I'm using a hash of IP + User Agent as a unique identifier for every user that visits a website. This is a simple scheme with a pretty clear pitfall: identifier collisions. Multiple individuals browse the internet with the same IP + user agent combination. Unique users identified by the same hash will be recognized as a single user. I want to know how frequently this identifier error will be made.
To calculate the frequency, I've created a two-step funnel that should theoretically convert at zero percent: publish.click
> signup.complete
. (Users have to signup before they publish.) Running this funnel for 1 day gives me a conversion rate of 0.37%. That figure is, I figured, my unique identifier collision probability for that funnel. Looking at the raw data (a table about 10,000 rows long), I confirmed this hypothesis. 37 signups were completed by new users identified by the same hash as old users who completed publish.click
during the funnel period (1 day). (I know this because hashes matched up across the funnel, while UIDs, which are assigned at signup, did not.)

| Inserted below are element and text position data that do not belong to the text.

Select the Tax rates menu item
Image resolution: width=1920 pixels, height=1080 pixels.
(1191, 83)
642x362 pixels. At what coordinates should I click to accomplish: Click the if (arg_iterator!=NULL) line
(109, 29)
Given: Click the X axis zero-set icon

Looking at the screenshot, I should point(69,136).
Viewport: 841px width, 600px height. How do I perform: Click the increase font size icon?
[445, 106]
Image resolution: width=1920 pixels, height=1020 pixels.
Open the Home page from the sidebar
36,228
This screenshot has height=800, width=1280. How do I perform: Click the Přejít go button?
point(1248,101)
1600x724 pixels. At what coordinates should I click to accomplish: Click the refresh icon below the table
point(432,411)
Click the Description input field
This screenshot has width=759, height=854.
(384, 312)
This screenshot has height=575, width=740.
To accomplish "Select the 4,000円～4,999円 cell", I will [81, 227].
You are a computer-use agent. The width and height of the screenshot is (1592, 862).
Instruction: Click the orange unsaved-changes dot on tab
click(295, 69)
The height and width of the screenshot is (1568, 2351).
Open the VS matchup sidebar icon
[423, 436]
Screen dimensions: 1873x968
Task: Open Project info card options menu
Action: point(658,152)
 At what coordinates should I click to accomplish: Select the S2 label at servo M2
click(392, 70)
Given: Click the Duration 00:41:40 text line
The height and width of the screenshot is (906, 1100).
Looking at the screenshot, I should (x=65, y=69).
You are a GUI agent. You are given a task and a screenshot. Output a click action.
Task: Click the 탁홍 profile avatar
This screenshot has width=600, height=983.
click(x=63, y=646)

I thought I had it all figured out...
But then I ran the funnel for 1 week, and the conversion rate increased to 0.78%. For 5 months, the conversion rate jumped to 1.71%.
What could be at play here? Why is my conversion (collision) rate increasing with widening experiment period?
I think it may have something to do with the fact that unique users typically only fire signup.complete
once, while they may fire publish.click
multiple times over the course of a period. I'm struggling however to put this hypothesis into words.
Any help would be appreciated.